Like venom, those words struck poison right in my heart. I held the razor blade, inched deeper into the luke warm water, and sobbed. I couldn’t do it. I lost the dare.
She dared me to plunge those razors into my wrist after I threatened I could. My whole teenage spirit hurt desperately; I only wanted her to stop me, to plead for my life, to tell me I was worth more, to show me she loved me. But she was far too smart for me. She knew I wouldn’t do it. Mother’s know these things, don’t you know?
“You are so stupid.”
“You are so ugly.”
Alone in my hormonal, awkward, adolescent world, I felt comfort in the only place it was offered. And then,
I got pregnant.
I got a trailer and played grown-up.
I had a string of boyfriends.
Life hurt and felt out of control.
I eventually moved back in with my dad, who lived about six states away from my mom, and tried to regain “normal.”

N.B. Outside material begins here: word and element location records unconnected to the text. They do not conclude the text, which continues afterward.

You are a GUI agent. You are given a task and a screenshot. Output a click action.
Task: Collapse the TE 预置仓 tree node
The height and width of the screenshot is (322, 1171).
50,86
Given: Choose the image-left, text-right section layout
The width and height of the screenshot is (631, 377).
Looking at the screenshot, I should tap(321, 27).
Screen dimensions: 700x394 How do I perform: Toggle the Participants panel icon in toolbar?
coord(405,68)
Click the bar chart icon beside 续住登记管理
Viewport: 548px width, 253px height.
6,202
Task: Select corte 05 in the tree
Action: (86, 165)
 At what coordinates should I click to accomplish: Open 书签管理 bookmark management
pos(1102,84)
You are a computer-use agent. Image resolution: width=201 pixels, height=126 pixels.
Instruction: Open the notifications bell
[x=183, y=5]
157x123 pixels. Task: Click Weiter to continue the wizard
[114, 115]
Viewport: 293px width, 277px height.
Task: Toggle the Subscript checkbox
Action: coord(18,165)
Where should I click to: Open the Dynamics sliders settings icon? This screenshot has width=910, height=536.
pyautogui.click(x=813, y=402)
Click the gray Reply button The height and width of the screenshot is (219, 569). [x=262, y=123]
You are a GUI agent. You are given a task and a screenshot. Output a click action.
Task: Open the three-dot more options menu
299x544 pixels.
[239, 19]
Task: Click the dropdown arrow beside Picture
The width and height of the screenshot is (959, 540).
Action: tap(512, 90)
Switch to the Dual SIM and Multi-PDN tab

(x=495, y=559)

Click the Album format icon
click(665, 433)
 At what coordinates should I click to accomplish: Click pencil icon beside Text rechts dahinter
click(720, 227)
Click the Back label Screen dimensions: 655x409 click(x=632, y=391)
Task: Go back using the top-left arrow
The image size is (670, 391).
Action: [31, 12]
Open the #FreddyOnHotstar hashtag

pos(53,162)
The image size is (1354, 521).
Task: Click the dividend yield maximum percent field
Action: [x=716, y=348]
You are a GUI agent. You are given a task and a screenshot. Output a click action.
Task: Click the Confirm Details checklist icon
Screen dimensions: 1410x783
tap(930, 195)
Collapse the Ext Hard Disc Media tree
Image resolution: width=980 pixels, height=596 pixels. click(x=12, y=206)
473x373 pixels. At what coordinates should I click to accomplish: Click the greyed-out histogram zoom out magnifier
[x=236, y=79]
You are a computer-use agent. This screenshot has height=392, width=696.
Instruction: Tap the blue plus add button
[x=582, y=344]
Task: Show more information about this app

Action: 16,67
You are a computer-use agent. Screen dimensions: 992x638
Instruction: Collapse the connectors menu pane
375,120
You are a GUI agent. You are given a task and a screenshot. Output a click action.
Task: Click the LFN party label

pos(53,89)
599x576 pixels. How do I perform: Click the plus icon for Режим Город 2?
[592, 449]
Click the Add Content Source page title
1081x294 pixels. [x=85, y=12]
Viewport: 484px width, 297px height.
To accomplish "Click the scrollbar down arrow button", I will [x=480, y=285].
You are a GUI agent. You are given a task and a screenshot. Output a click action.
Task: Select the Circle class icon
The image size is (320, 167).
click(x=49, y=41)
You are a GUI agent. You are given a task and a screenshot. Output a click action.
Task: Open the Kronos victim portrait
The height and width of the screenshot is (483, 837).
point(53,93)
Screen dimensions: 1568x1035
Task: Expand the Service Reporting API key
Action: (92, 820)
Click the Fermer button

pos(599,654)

New clothes, homework, a curfew. Normal.
When I allow myself to wonder through the memories of that time, I almost think it was another life, one completely foreign to me. I’m now sitting in my nice suburban home, with my good husband and three healthy, well-fed, well-clothed, much-loved babes. We live “normal.”
But I was “that” girl.
And she was hurting and desperate and just wanted to be loved.
She just wanted to be held and comforted.
She just wanted the me that is here now.
And she wants you. She needs you.
If you see her in your child’s school, or in your neighborhood, talk to her. Be kind and open. Show her love and grace. Show her the savior. She is an outsider, the bad girl, the one it would be so easy to give up on.
Don’t give up on her.
She just might have something worth saying one day.